• **RECORDS FOR THIS TASK**:

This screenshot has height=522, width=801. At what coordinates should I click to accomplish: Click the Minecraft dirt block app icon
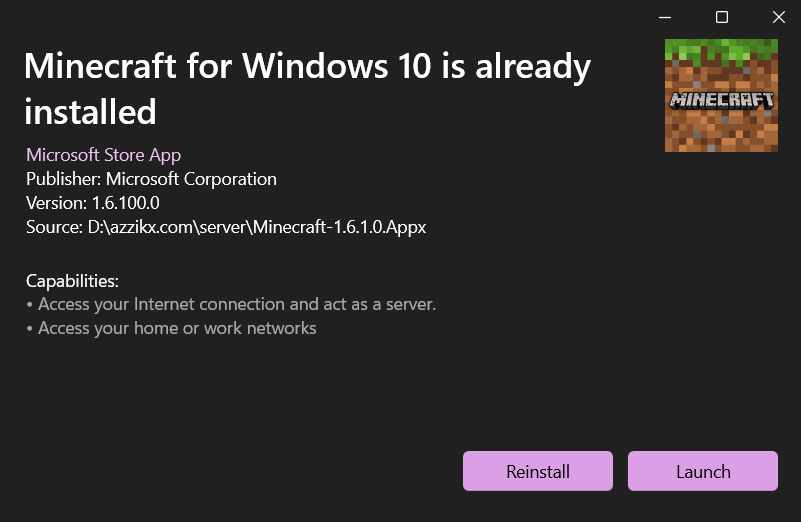pos(721,96)
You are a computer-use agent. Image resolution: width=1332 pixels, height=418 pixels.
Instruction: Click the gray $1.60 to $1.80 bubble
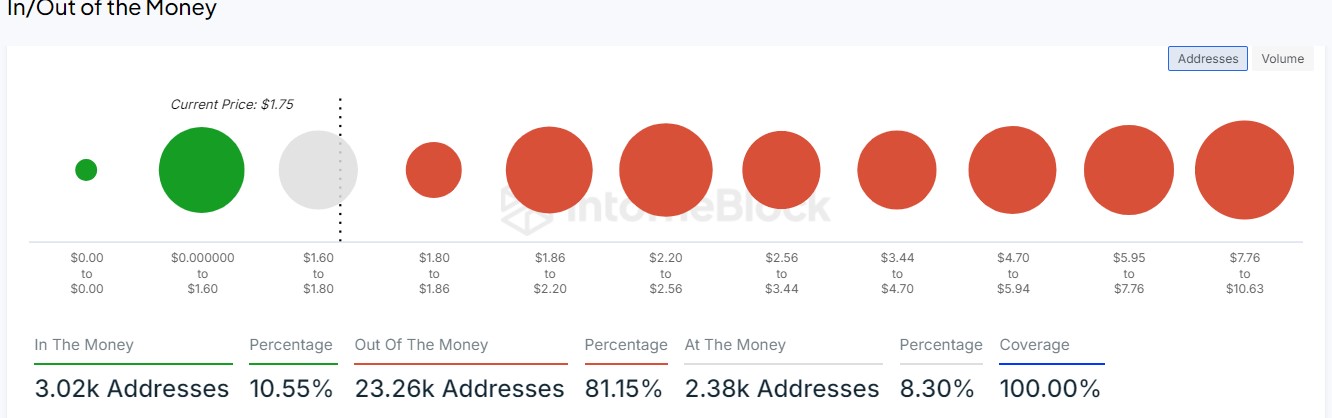click(x=316, y=170)
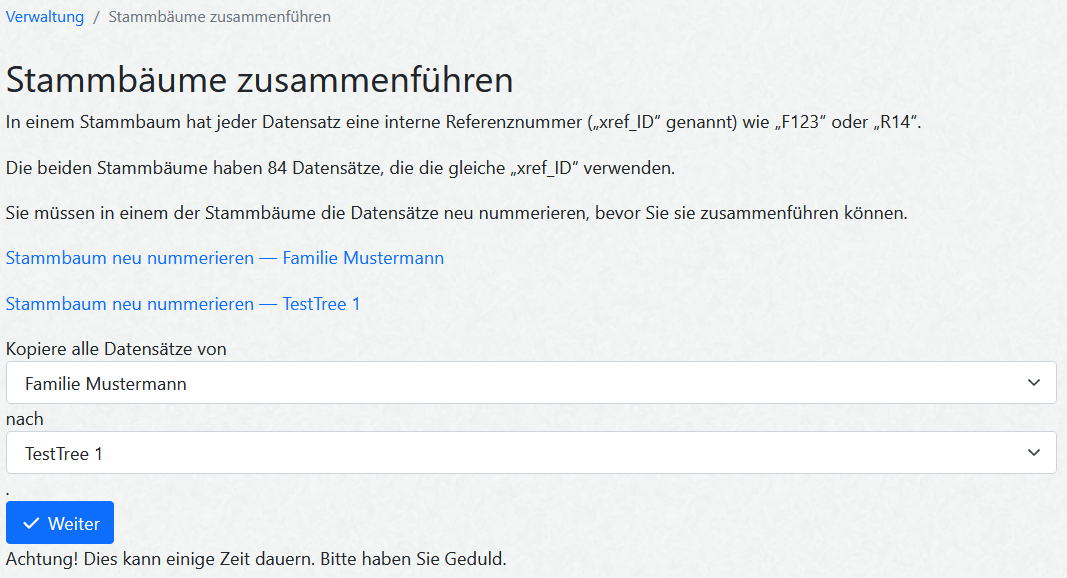1067x578 pixels.
Task: Click the sentence mentioning 84 Datensätze
Action: point(340,168)
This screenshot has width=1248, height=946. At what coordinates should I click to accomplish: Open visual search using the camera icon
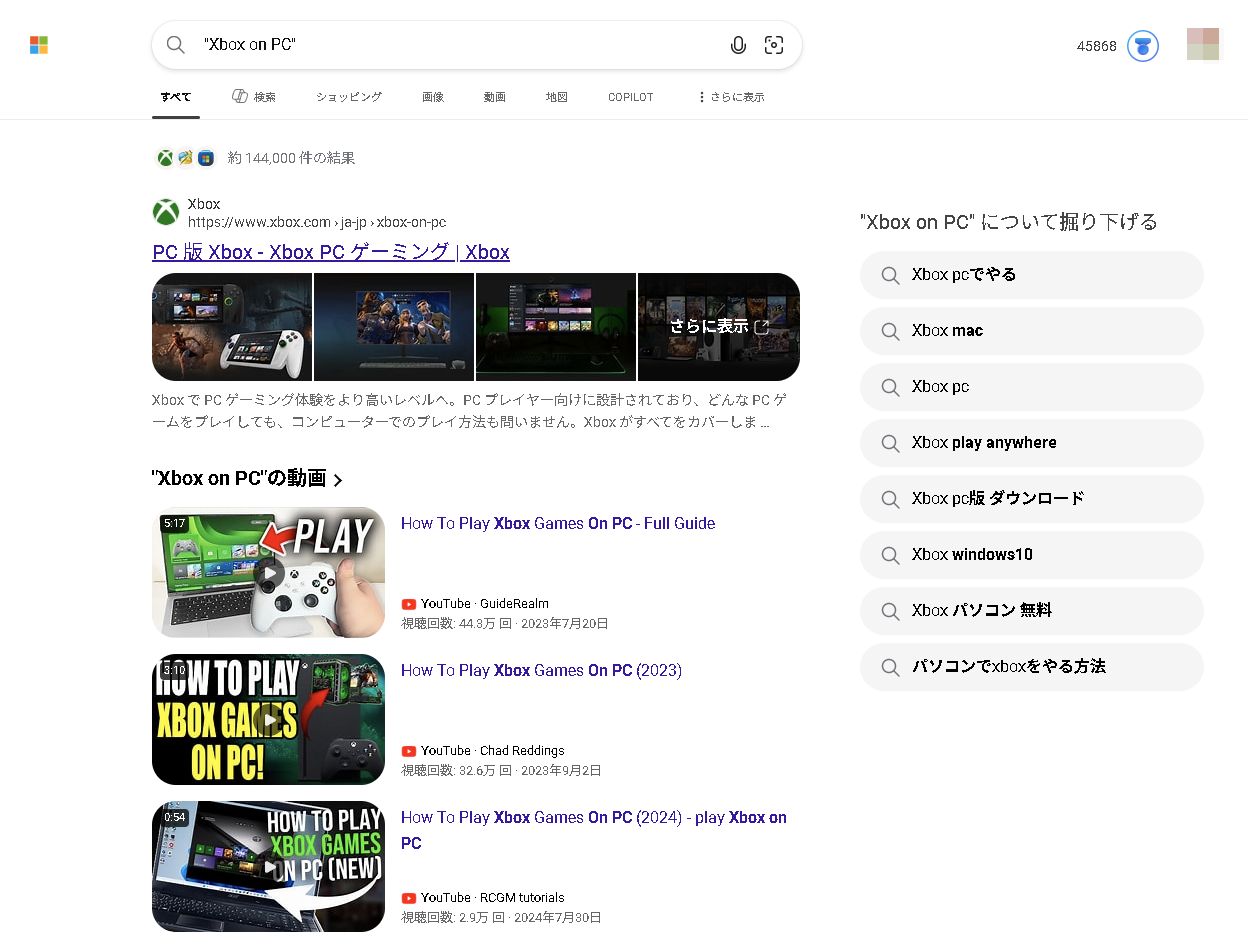[x=774, y=44]
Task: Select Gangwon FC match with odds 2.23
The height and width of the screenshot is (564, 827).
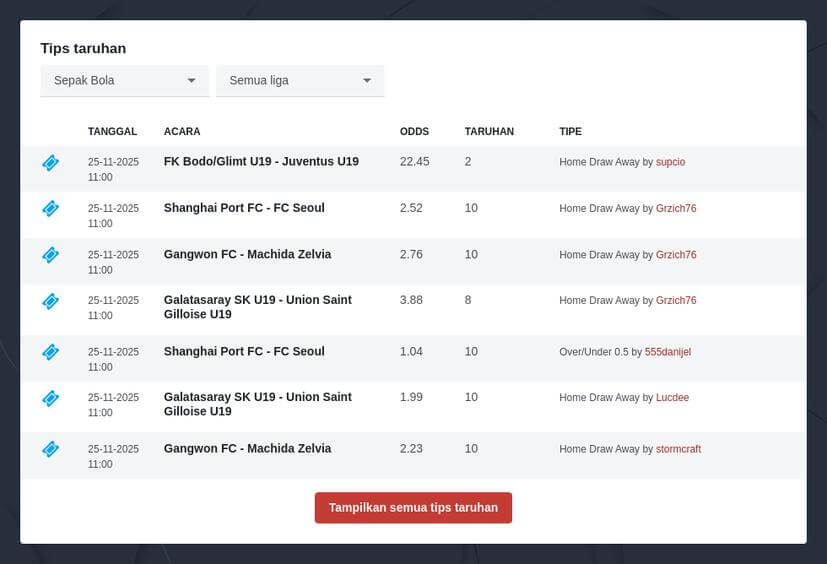Action: tap(247, 448)
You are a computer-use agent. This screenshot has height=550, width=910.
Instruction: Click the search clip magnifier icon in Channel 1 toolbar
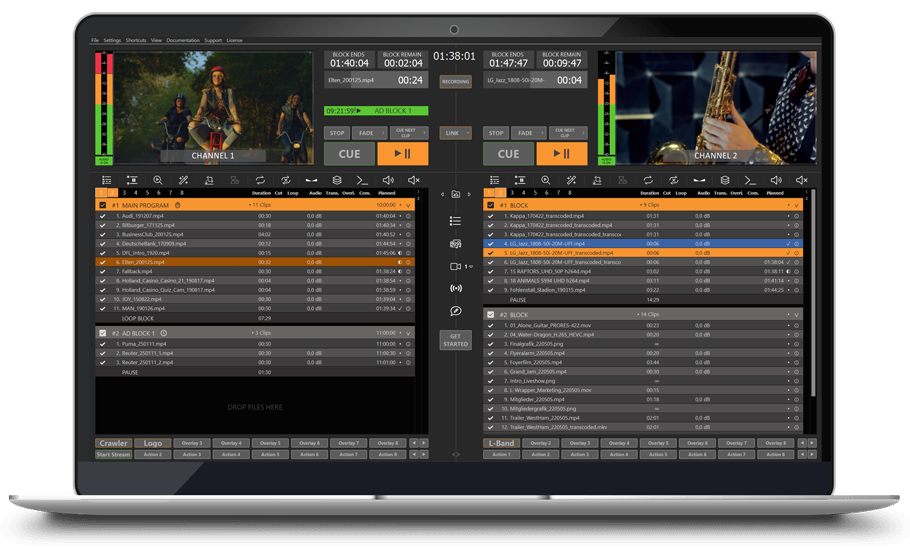click(x=157, y=180)
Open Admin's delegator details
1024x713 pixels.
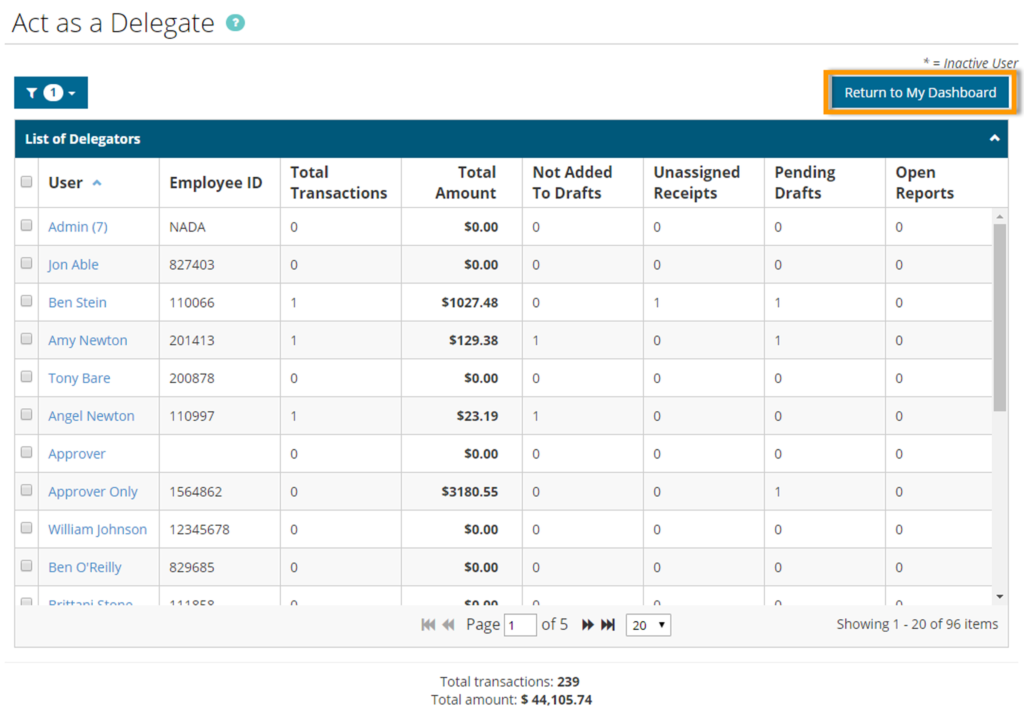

• **EXERCISE DETAILS**:
The answer must be a single number: the count of lines in the listing that hold the word "computer".

• **ANSWER TO THIS PROBLEM**:
2